Monday, August 15, 2011

Good, Sincere People Can and Do Exercise Unrighteous Dominion

I've said often that the thing I love most about the LDS Church is the amazing growth-producing structure for each and every member, but the fact that we deeply flawed mortals are the ones who are charged with administering that structure leads to some really bad implementation and too much unrighteous dominion. If all unrighteous dominion was imposed by "evil" or even "bad" people, that would be rather easy to handle.

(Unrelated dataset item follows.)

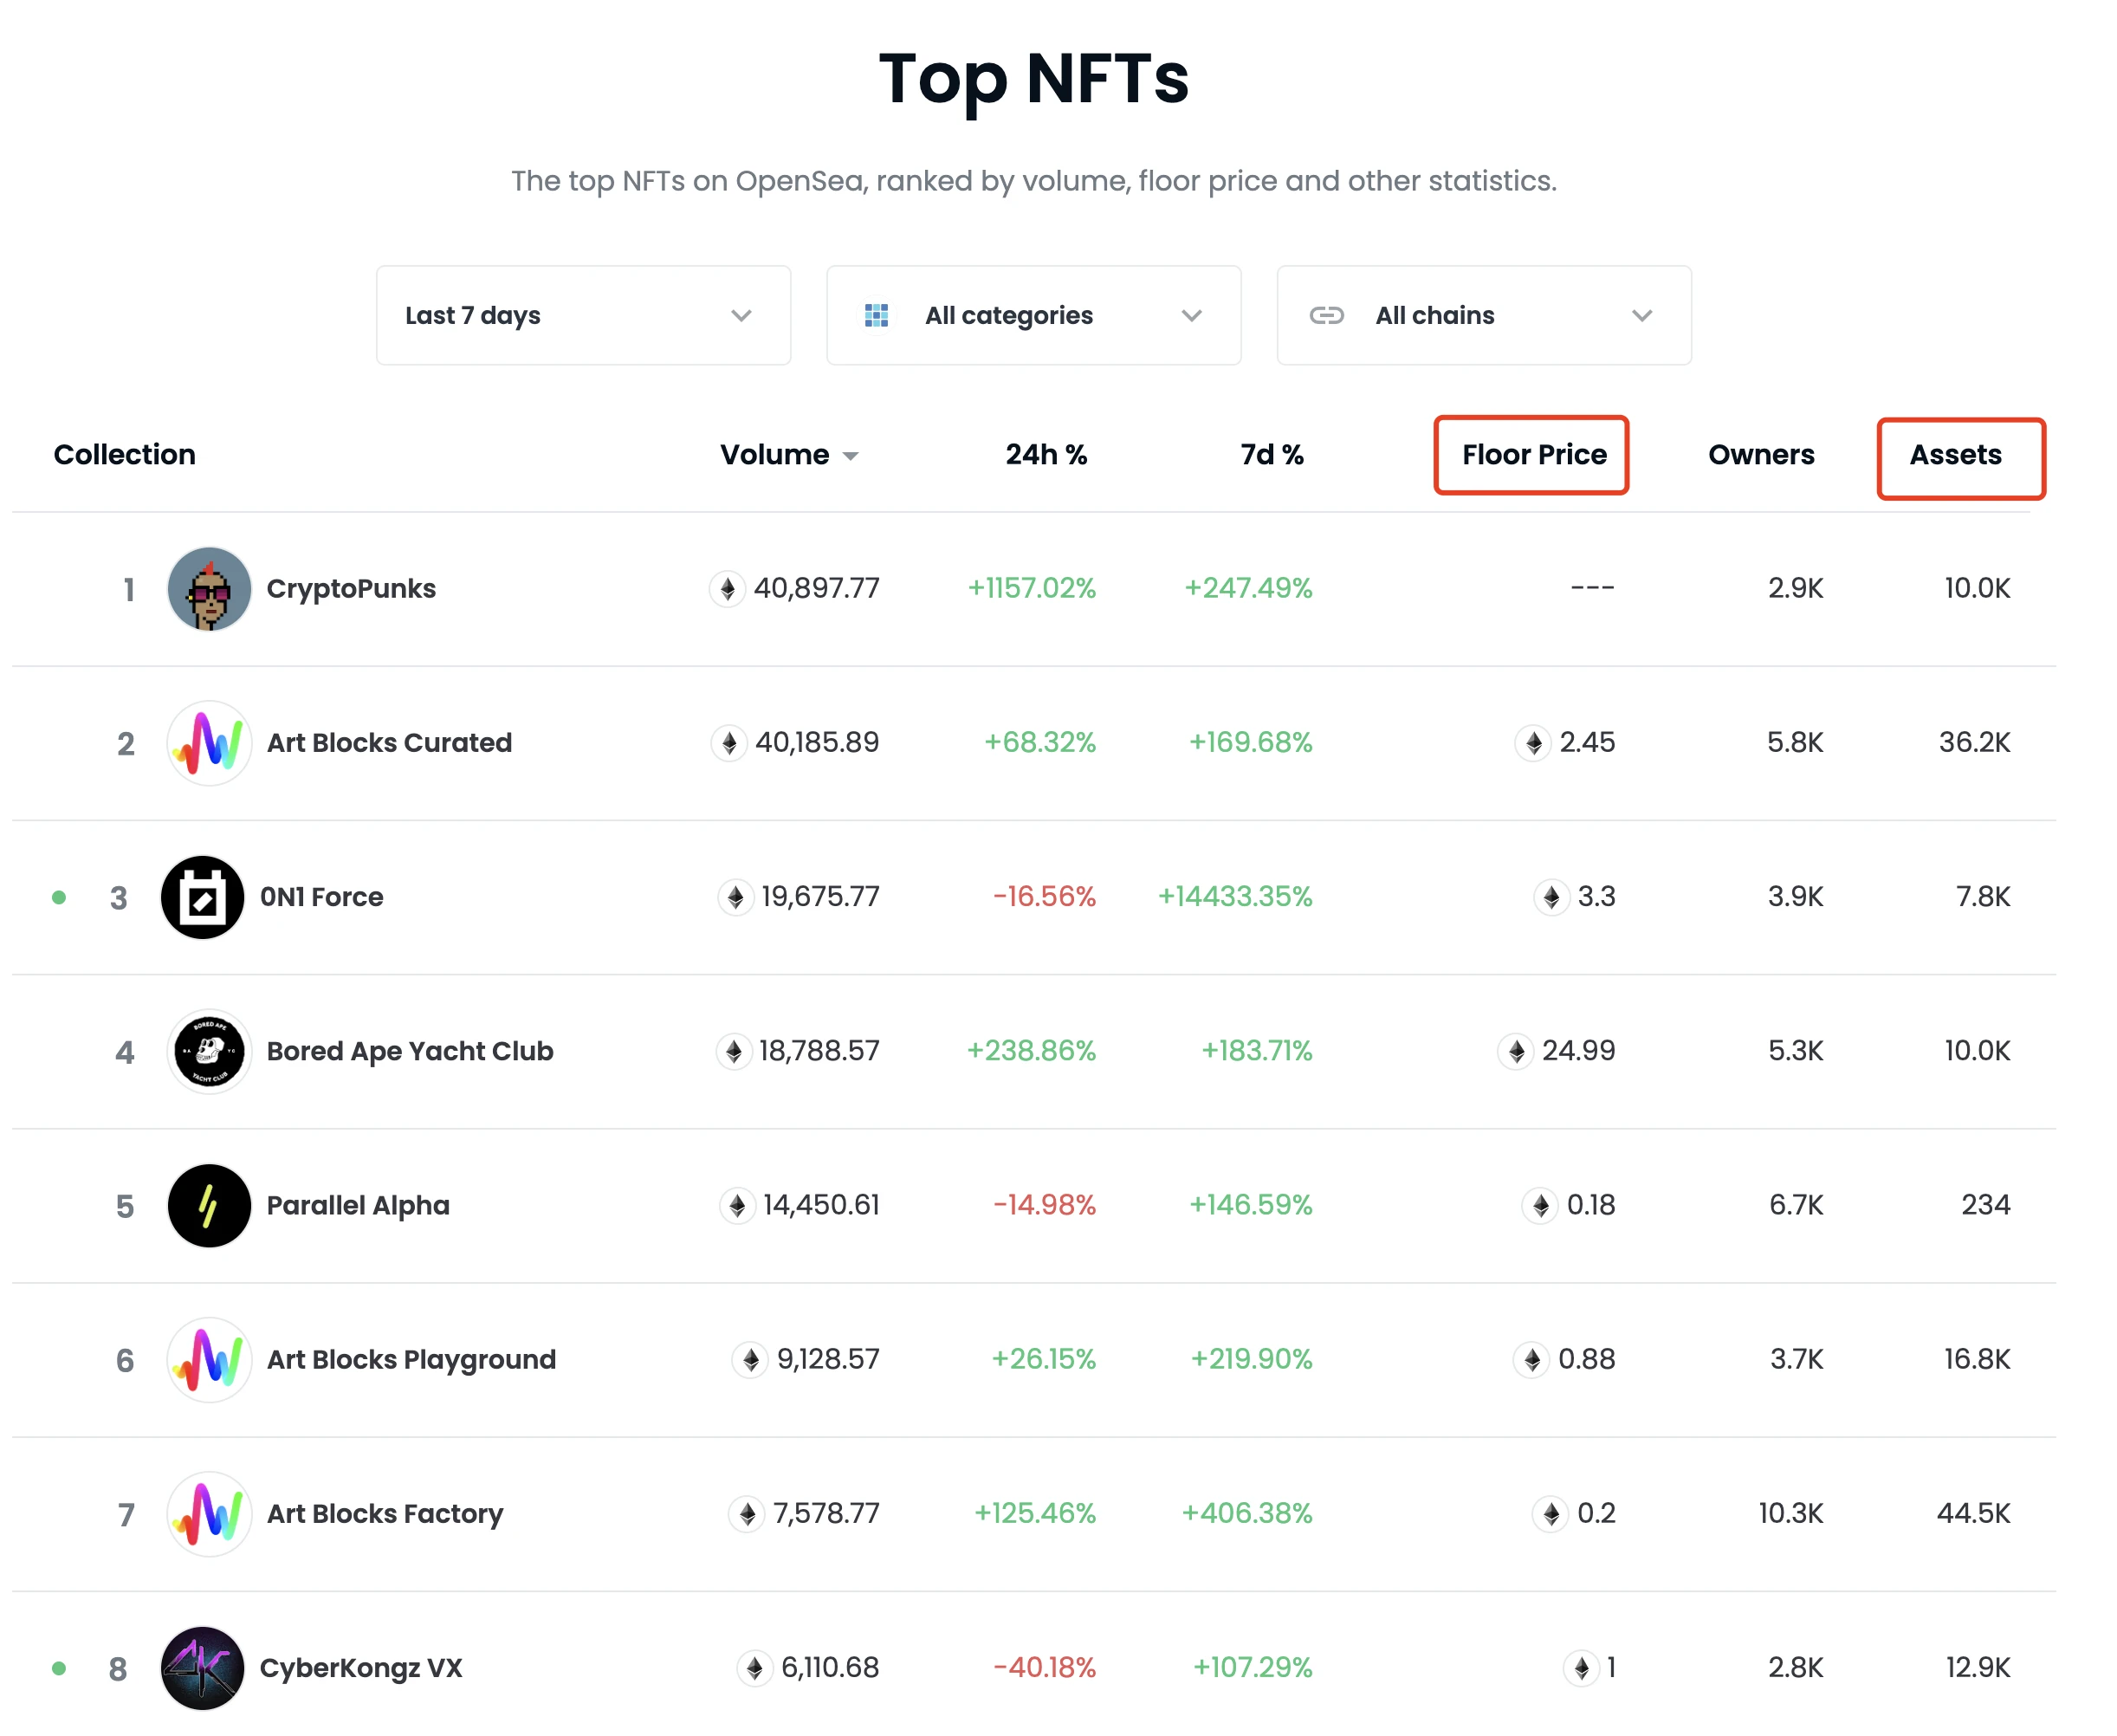This screenshot has width=2117, height=1736.
Task: Sort by the 24h % column
Action: tap(1045, 455)
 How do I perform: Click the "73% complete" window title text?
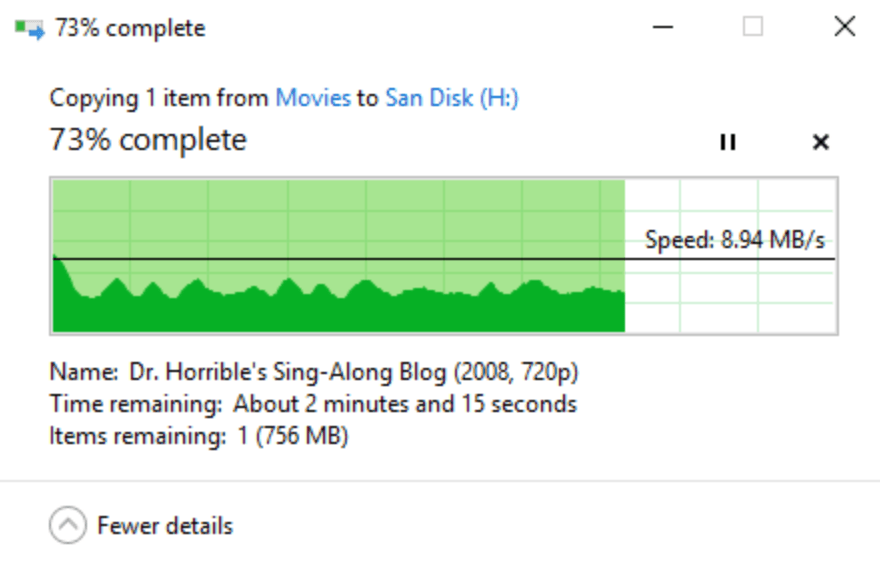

The problem, however, is that many good, sincere people end up exercising unrighteous dominion simply because they care and/or believe so much that they can't recognize their own actions that overstep righteous boundaries - or because they are thrust into leadership positions for which they are not prepared and are forced to learn on the job (much like a new parent who screws up with the first couple of kids before getting it right with the next two).

That's why I believe it is vital to strive to develop charity.

I know I am going to look back 40 years from now and be astounded about the ignorance of some of what I have said (and be mortified at some of what I have done), and I hope those who read what I have written publicly and know of what I have done incorrectly are charitable in their view of me despite my many mistakes. I desire that for myself, so I try very hard to give that same courtesy to others. I still have a ways to go with that effort, but I can say honestly that it has become a strength - largely because I have focused on it so carefully for so long.


Mormon Women: Who We Are said...

Great post, Ray. In fact, I think that it's because of this reality (that we are all prone to unrighteous dominion) that the Lord puts us in so many situations where we have opportunities to learn to watch for it and overcome it. But ironically, trying to force someone to not exercise unrighteous dominion is in its own right unrighteous dominion.

Hence the need for charity as we each try to do our best to overcome this natural tendency.

Patty said...

If you think about what you thought and how you viewed things as a child, then as a teenager, as a new parent and currently, and how your views morph and develop, it shouldn't come as a suprise to anyone that we say things that we truly believe but in ten years we may be on the opposite side of the spectrum on that same issue. It's part of life to change as we learn and grow.
The flip side of unrighteous dominion is that we often have the right to speak up for ourselves, to say "no" when it's appropriate, and to help people who are mistakenly applying it to understand better ways of handling situations. It just sucks when we have to be the ones to do it because I think most of us would rather not have confrontation.